=== What you need to do ===
Copy all of the items below word for word, keeping each line unchanged.

=== Saved data entries ===
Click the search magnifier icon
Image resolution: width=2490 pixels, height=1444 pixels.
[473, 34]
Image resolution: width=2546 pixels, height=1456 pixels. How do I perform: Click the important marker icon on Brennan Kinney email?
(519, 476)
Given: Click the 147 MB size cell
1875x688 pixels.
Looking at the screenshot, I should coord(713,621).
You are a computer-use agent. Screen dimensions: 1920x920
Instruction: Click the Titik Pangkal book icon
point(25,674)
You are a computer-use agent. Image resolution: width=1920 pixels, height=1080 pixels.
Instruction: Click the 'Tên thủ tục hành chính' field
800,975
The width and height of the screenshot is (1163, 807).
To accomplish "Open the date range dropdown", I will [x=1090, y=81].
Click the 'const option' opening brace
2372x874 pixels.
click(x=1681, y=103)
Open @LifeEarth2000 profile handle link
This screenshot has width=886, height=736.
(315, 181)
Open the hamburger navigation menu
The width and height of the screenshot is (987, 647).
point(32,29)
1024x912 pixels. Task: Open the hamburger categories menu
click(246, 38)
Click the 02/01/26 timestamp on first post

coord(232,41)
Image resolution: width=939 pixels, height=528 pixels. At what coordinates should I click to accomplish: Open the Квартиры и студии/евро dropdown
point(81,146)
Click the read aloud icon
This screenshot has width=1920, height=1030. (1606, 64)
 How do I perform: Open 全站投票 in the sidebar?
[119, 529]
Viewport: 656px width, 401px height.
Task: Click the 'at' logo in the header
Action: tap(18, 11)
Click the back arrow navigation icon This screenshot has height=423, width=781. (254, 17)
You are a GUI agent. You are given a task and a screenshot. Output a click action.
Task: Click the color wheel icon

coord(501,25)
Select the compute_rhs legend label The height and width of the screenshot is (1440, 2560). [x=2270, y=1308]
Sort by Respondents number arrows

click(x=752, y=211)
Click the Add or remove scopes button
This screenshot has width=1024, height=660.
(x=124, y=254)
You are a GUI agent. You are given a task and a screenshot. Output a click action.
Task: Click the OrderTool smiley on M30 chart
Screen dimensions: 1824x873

=== Exercise output ===
Click the search magnifier icon
Image resolution: width=2490 pixels, height=1444 pixels.
[473, 34]
Image resolution: width=2546 pixels, height=1456 pixels. How do I perform: Click the important marker icon on Brennan Kinney email?
(519, 476)
Given: Click the 147 MB size cell
1875x688 pixels.
Looking at the screenshot, I should coord(713,621).
You are a computer-use agent. Screen dimensions: 1920x920
Instruction: Click the Titik Pangkal book icon
point(25,674)
You are a computer-use agent. Image resolution: width=1920 pixels, height=1080 pixels.
Instruction: Click the 'Tên thủ tục hành chính' field
800,975
The width and height of the screenshot is (1163, 807).
To accomplish "Open the date range dropdown", I will [x=1090, y=81].
Click the 'const option' opening brace
2372x874 pixels.
click(x=1681, y=103)
Open @LifeEarth2000 profile handle link
This screenshot has width=886, height=736.
(315, 181)
Open the hamburger navigation menu
The width and height of the screenshot is (987, 647).
point(32,29)
1024x912 pixels. Task: Open the hamburger categories menu
click(246, 38)
Click the 02/01/26 timestamp on first post

coord(232,41)
Image resolution: width=939 pixels, height=528 pixels. At what coordinates should I click to accomplish: Open the Квартиры и студии/евро dropdown
point(81,146)
Click the read aloud icon
This screenshot has width=1920, height=1030. (1606, 64)
 How do I perform: Open 全站投票 in the sidebar?
[119, 529]
Viewport: 656px width, 401px height.
Task: Click the 'at' logo in the header
Action: tap(18, 11)
Click the back arrow navigation icon This screenshot has height=423, width=781. (254, 17)
You are a GUI agent. You are given a task and a screenshot. Output a click action.
Task: Click the color wheel icon

coord(501,25)
Select the compute_rhs legend label The height and width of the screenshot is (1440, 2560). [x=2270, y=1308]
Sort by Respondents number arrows

click(x=752, y=211)
Click the Add or remove scopes button
This screenshot has width=1024, height=660.
(x=124, y=254)
You are a GUI agent. You are given a task and a screenshot. Output a click action.
Task: Click the OrderTool smiley on M30 chart
Screen dimensions: 1824x873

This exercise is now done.